I have never used Diafine but would think XTOL would be a good choice.

 
Diafine will work work, very fine grain and low contrast, maintains shadow detail, pushing in XTOL, D76, Clayton F76+ you will lose all your shadow detail with a 2 stop push. Down side to Diafine is that it can look somewhat mushy, the very fine grain means low edge sharpness. HP5 should push 2 stops in Diafine but you need to check the package to see what the recommended ISO is.
 
Anchell and Troop recommend Ilford DD-X for pushing MORE than two stops. Since. you are pushing two stops Xtol may work okay.
 
Ideally I'm looking for a 2-stop push, but I might be able to get away with less.

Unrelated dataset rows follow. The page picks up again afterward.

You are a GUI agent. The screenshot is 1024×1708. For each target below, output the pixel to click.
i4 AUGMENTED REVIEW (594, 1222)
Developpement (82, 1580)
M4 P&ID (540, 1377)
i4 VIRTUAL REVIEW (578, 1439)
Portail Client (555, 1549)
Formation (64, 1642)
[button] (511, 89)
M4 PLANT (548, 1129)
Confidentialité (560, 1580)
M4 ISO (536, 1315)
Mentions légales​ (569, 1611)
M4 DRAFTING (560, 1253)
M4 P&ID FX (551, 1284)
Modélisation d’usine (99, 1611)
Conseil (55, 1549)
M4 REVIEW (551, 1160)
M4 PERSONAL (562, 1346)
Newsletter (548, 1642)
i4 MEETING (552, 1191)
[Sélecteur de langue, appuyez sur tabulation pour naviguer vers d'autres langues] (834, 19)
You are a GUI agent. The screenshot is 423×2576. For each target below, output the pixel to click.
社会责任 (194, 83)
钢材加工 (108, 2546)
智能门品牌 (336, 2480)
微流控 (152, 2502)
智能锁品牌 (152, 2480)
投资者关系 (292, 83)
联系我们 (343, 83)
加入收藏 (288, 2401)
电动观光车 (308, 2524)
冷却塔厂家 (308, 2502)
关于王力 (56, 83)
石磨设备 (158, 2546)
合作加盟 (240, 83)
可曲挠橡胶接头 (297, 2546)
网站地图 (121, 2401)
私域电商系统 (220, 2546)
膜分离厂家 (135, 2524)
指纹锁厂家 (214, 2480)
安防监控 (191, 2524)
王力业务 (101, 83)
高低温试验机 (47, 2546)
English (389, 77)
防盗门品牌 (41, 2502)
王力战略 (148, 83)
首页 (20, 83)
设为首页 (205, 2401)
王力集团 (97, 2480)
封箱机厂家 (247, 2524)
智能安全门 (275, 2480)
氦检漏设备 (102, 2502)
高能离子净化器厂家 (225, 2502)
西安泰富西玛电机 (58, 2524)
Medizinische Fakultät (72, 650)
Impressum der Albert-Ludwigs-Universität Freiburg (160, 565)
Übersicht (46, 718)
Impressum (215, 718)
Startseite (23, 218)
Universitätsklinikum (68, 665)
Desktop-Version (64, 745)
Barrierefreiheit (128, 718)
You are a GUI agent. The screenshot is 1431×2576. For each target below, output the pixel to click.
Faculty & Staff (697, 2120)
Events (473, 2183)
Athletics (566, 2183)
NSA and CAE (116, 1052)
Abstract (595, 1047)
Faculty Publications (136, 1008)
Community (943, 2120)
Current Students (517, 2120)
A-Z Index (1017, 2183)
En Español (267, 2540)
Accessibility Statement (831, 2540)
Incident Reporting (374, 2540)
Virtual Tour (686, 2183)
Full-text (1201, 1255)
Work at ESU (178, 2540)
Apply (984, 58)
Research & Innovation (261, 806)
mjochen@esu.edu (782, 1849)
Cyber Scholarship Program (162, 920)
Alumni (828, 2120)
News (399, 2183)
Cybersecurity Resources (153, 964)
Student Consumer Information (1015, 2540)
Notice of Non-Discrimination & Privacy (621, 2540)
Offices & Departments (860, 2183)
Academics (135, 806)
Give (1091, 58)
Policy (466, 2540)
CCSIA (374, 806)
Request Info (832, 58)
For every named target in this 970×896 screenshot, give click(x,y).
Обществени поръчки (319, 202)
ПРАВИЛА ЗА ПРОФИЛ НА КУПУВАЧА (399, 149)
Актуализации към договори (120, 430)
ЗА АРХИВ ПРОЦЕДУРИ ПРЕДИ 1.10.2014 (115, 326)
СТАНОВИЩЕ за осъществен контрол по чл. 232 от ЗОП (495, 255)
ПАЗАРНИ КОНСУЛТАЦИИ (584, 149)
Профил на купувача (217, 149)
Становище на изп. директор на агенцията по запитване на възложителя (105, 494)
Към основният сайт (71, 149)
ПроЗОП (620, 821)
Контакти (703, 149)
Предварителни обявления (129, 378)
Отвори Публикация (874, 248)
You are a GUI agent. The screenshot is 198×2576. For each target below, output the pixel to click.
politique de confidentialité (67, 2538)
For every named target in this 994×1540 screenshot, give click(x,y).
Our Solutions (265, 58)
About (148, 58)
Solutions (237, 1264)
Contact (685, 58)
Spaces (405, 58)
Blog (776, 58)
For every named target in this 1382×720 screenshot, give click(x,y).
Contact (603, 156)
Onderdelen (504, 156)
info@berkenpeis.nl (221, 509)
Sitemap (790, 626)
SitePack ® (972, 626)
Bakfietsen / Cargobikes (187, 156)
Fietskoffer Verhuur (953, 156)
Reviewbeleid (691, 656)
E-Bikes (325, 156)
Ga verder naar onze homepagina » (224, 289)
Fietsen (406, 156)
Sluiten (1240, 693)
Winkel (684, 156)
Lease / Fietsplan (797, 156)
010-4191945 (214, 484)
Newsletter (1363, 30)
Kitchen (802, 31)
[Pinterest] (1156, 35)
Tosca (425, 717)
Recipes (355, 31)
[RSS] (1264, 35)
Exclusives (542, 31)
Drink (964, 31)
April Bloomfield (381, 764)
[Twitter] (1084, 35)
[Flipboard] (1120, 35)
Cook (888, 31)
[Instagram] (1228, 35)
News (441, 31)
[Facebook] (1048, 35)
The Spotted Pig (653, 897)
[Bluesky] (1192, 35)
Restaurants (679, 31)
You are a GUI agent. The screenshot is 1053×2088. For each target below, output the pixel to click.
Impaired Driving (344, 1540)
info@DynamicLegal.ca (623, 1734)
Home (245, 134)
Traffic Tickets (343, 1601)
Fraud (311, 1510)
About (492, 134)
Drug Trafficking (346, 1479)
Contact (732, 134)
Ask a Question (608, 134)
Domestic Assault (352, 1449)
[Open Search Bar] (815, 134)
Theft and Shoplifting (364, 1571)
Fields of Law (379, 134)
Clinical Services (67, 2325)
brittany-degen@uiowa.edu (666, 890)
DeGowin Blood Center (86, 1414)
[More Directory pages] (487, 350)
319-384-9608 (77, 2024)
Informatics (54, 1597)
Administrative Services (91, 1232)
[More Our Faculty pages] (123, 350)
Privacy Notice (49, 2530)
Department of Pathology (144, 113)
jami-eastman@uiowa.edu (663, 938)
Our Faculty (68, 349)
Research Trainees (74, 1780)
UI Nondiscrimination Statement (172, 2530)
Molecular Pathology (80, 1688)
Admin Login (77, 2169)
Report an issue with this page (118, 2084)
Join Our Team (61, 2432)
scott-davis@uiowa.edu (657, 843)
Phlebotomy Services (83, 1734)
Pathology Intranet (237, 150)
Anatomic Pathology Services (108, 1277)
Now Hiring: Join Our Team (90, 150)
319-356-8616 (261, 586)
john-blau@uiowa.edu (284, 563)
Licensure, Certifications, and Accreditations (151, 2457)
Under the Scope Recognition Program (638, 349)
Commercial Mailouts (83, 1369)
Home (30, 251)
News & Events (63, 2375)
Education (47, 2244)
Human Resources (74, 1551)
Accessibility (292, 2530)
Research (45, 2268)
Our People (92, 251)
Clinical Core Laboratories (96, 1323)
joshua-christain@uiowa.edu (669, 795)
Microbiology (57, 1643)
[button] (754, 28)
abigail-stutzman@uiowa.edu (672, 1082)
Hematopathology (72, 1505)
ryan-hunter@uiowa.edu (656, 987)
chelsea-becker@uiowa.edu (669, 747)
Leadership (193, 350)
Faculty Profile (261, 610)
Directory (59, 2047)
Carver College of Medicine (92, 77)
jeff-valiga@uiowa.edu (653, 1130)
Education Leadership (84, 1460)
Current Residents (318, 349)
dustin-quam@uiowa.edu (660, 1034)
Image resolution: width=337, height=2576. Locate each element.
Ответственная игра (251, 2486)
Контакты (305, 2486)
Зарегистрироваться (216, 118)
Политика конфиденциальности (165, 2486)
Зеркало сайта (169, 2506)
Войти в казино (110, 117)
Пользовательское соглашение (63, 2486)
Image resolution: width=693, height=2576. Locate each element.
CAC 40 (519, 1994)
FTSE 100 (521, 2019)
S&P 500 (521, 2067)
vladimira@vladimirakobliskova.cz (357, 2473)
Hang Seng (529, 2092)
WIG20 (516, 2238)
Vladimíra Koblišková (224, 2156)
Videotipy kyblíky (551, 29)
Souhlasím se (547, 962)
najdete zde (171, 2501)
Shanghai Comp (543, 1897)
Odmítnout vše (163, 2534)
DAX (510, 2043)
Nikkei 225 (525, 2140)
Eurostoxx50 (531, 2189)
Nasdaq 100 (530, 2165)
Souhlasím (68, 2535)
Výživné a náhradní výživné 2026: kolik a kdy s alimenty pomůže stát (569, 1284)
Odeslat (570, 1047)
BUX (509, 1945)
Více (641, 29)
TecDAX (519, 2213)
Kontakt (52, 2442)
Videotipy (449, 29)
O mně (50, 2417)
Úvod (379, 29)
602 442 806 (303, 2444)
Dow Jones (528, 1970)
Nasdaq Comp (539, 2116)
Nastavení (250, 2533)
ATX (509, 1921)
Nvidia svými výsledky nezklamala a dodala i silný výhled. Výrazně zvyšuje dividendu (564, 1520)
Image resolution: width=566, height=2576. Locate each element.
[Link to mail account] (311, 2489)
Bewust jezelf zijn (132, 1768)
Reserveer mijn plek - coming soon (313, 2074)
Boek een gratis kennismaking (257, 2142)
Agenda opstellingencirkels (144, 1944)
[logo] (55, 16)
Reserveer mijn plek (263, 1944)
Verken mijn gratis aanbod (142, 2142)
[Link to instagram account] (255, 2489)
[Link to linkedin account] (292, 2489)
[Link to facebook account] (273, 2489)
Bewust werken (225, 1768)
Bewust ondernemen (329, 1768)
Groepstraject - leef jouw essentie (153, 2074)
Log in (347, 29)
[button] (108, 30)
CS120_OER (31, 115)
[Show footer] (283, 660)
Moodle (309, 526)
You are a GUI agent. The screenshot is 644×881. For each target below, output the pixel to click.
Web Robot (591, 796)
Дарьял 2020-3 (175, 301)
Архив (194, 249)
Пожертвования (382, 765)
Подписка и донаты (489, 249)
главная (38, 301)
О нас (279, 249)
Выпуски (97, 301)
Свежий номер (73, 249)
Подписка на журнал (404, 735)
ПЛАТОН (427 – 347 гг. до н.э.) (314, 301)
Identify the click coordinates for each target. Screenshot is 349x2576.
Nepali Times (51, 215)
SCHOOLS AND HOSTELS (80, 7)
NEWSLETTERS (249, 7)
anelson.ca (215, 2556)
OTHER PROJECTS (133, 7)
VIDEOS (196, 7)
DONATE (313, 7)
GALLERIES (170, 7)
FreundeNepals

I'd try shooting at around 640-800, and selectively shoot what happens to be in good/decent light. After all:
I am not the wedding photographer, just a photographer at the wedding

this means you can cherry pick!
 
I'd try shooting at around 640-800, and selectively shoot what happens to be in good/decent light.

agreed.
also, shoot some shots with slow shutter speeds.
some of them will be blurry, but some will be ok, and I'd rather have a slightly soft, but well exposed image over all of them being sharp, but dark and murky (specially at a wedding).
 
Personally, if I was not the wedding photographer, I wouldn't sweat it. Let it go grainy, it might have a moodiness and immediacy that could make the photos more interesting.
 
Take lots of photos of the small details, that tend to stay still while you photograph them.
Find a location with semi-decent light, and convince people to come to you for informal/casual portraits.
Encourage everyone to celebrate, and "snap" photos of that!
Don't sweat documentation. Enjoy the shared experience.